Can you reproduce the listing lines between the line holding "Viewport: 1325px width, 489px height." and the line holding "Action: 320,260", inclusive, with no changes?

■ Rows ■

※ ※ ※

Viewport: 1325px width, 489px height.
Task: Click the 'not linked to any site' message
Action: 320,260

※ ※ ※

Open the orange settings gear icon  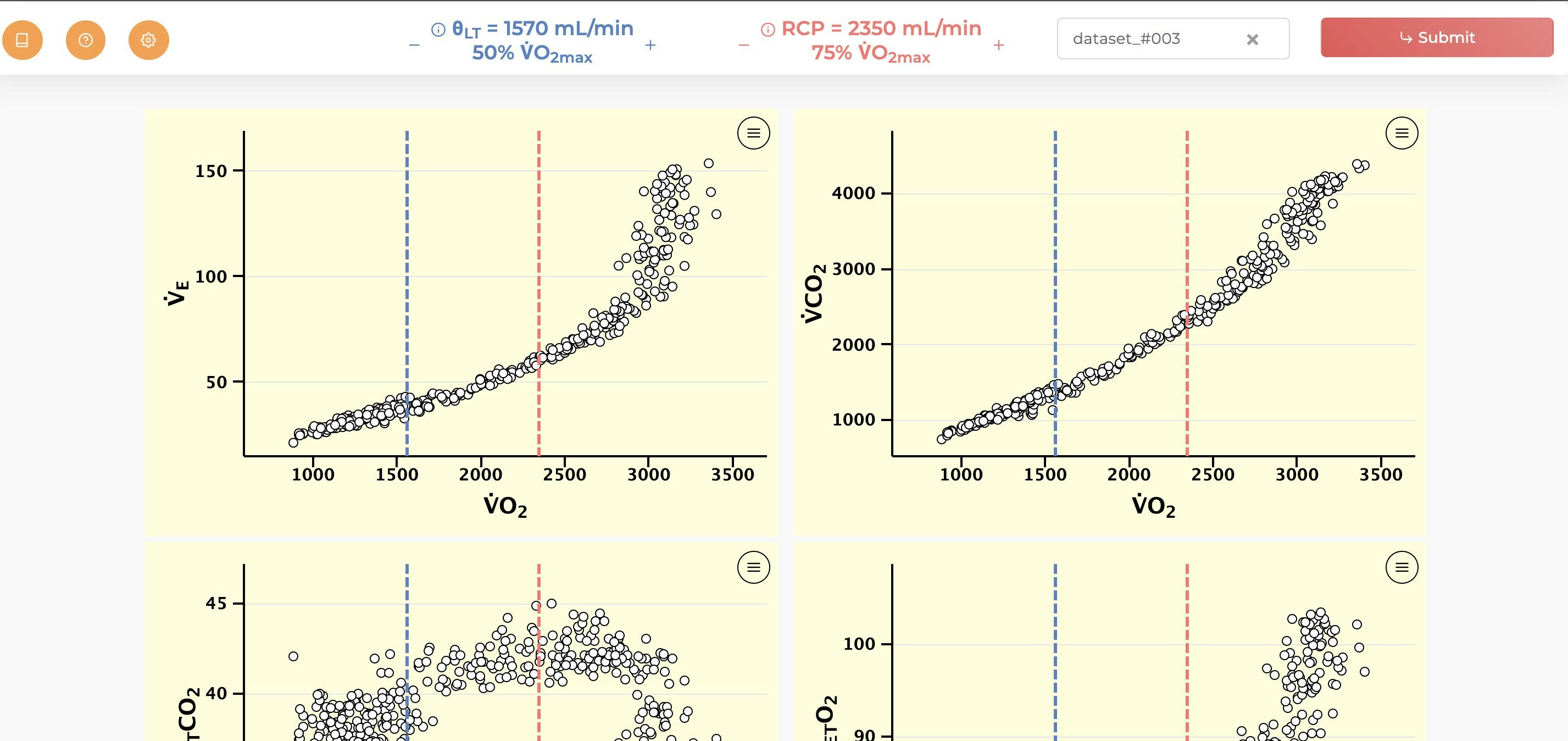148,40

※ ※ ※

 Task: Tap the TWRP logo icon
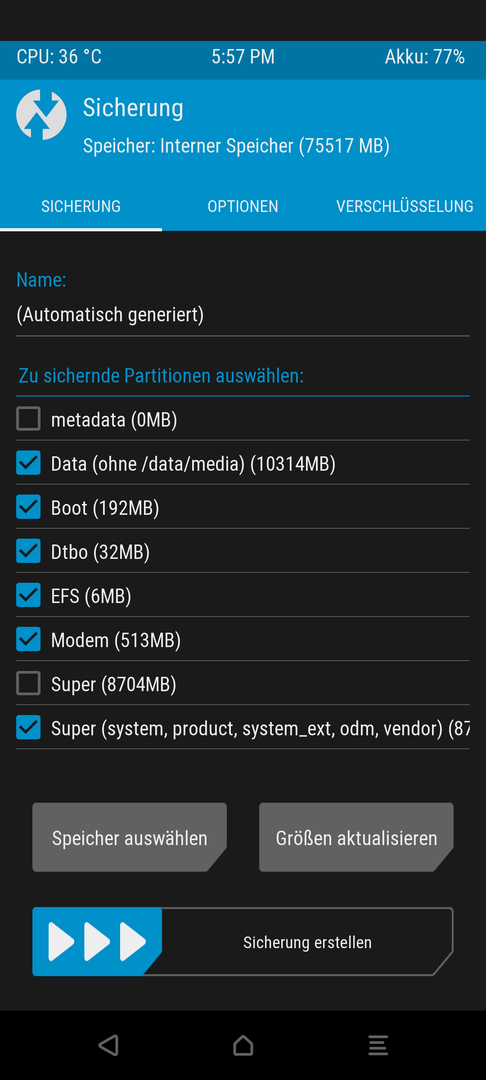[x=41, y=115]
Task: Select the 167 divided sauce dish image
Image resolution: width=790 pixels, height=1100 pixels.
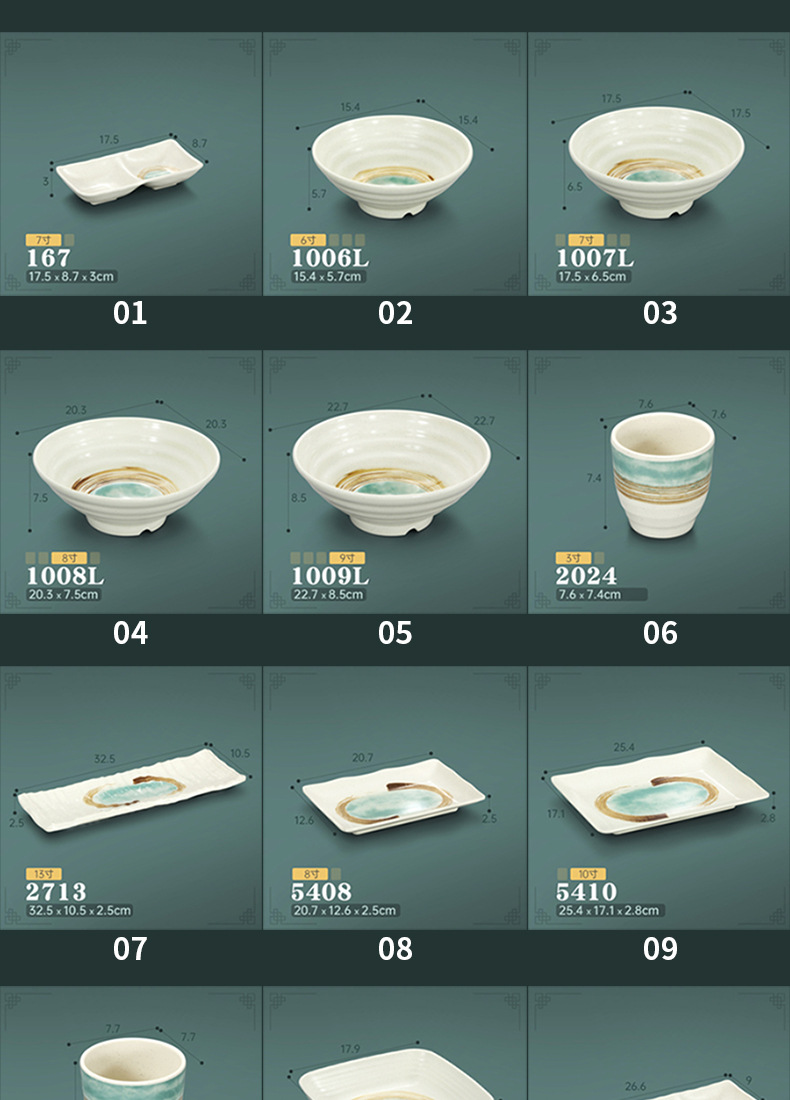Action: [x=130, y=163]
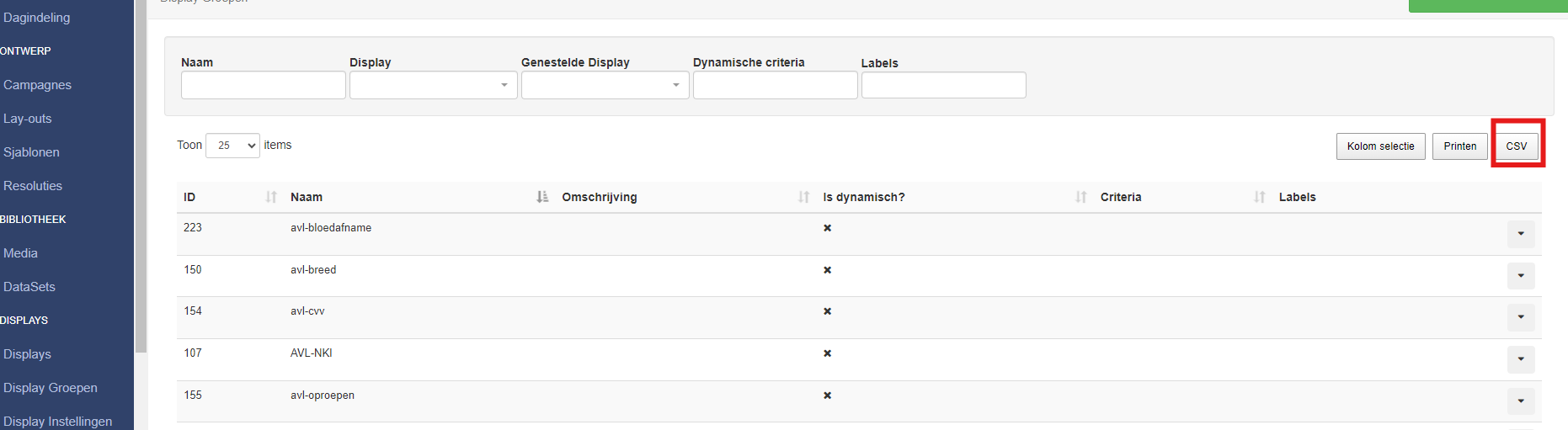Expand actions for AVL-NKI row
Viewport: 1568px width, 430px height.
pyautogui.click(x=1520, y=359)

※ ※ ※

■ Answer below ■
Viewport: 1325px width, 489px height.
Task: Click the 'not linked to any site' message
Action: 320,260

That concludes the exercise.